Isn't his smile adorable in the picture below? He is the happiest little guy out there. The Doctor also decided we needed to do some blood work to make sure things are ok. Tomorrow we are
going for a sweat test to rule out the really bad stuff and Thursday we start physical therapy. This
all sounds a little crazy I know, but better safe than sorry.

Now lets focus on all of the amazing things Leland can do:
*He is a really smiley happy baby he enjoys watching his sisters clowning around
*Rolling is HUGE for him he really just rolls and rolls all over the floor which is fun
*Great hair, he can rock a faux hock.
*Playing with toys, I have never had a child enjoy rattles and stuffed animal so much
I know things sound a little all over the place but that is how I work. As for me right now I am struggling with all of this. I feel for my baby because he has poked by more needles in the past 6 months than most people experience in a lifetime. I wonder if I am doing something wrong to cause these issues but the Doctor assures me that I am not. When they gave him his shots and blood draw on Monday cried a little which isn't like me. I don't do public emotion alot. I also don't like to cry when I am scared in front of the children because it just makes things worse. But as Dr. Scheck is telling me that she is VERY concerned with Leland development I cried. The unknown is a difficult thing and I think it was appropriate to have a teary eyed moment.

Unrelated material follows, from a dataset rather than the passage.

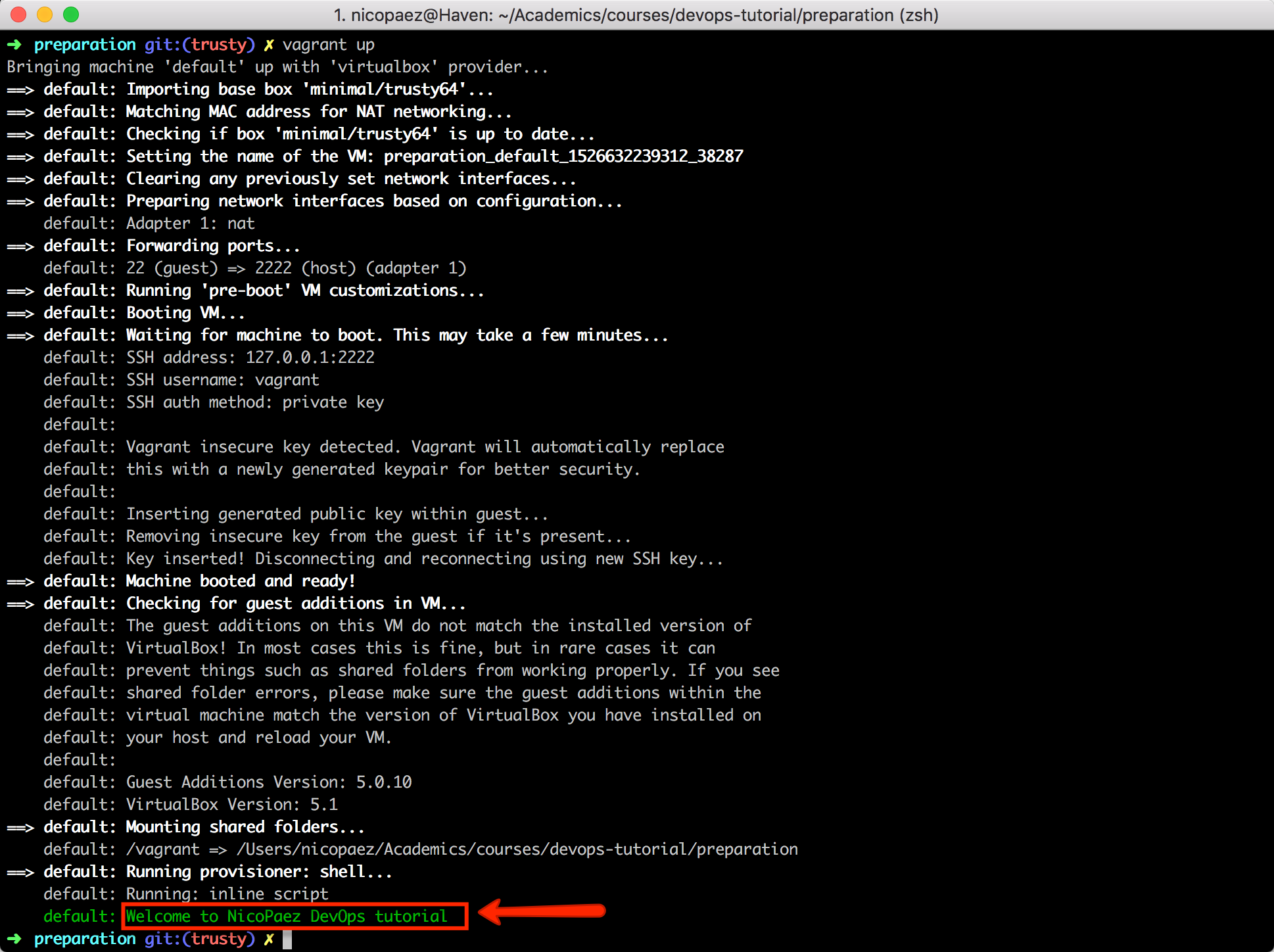Click the shared folder path /Users/nicopaez/Academics text
Image resolution: width=1274 pixels, height=952 pixels.
(x=517, y=849)
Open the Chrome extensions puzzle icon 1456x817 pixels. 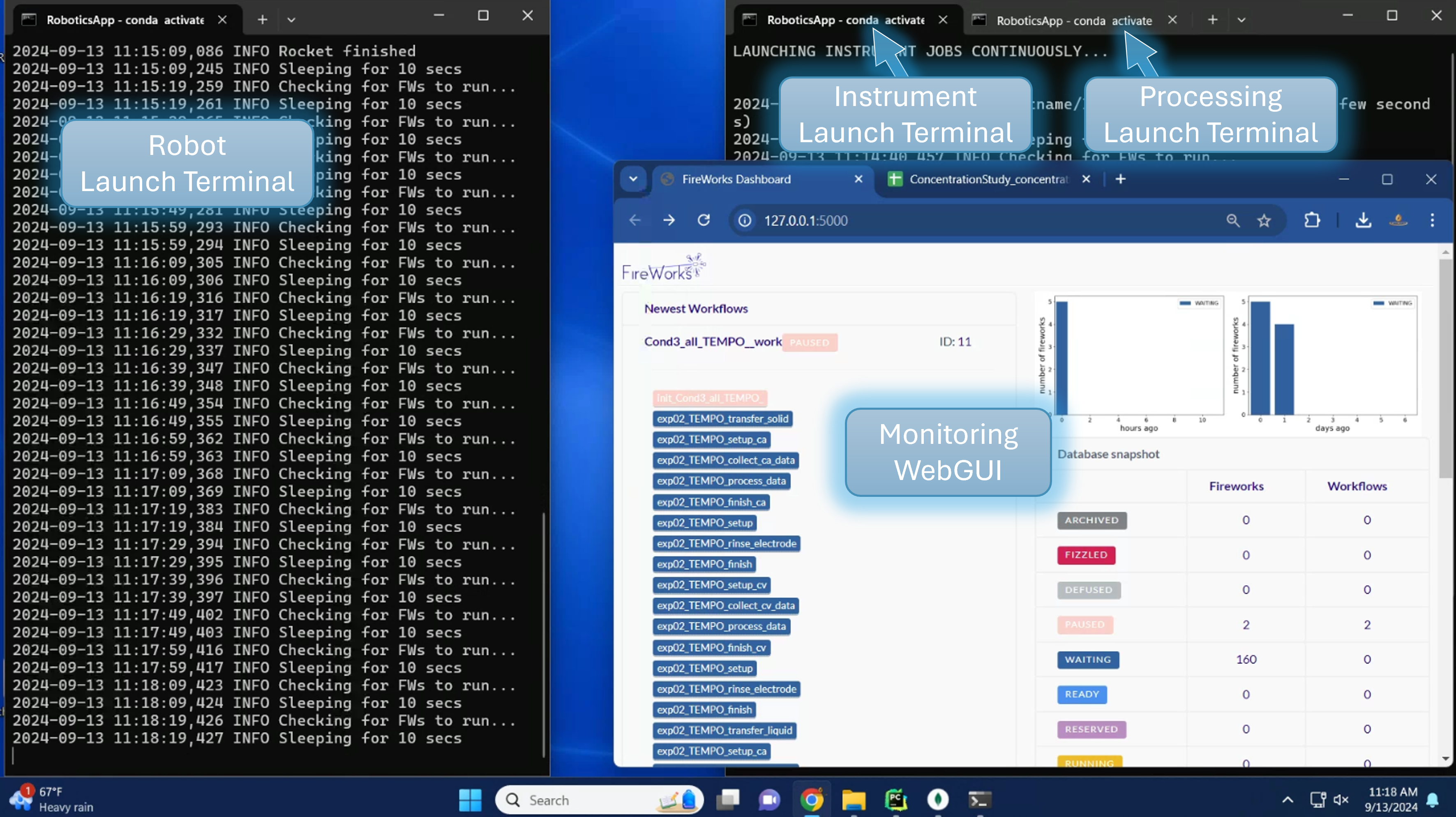tap(1313, 221)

I will try and update in the next few day.
4 comments:
hang in there, i know exactly how you feel if you ever want to "talk" again! you can do this. and it is ok to cry, if it weren't, i would be in a lot of trouble. also, i feel so much that Will's physical therapist is my therapist too. i think i cry every time we meet, and i can vent to her, anyway, have a good session and just ask all the questions you have at your therapy appointment and let me know how it goes!!! you are a great mom, and somehow in all of this, there will be blessing and goodness, promise. take care friend.
ps, he is beautiful!!! oh. my. gosh.
courtney, i feel awful...i didn't even know there was anything going on with leland. there i was on sunday clamoring about myself and didn't even know to ask... i'm sorry. i'm sad that you guys are having to endure all this. we'll talk soon, and we'll definitely be keeping your family in our prayers. keep your chin up though, Heavenly Father takes care of his children...that i know.
Leland is such a cutie! He'll definitely be in my thoughts and prayers.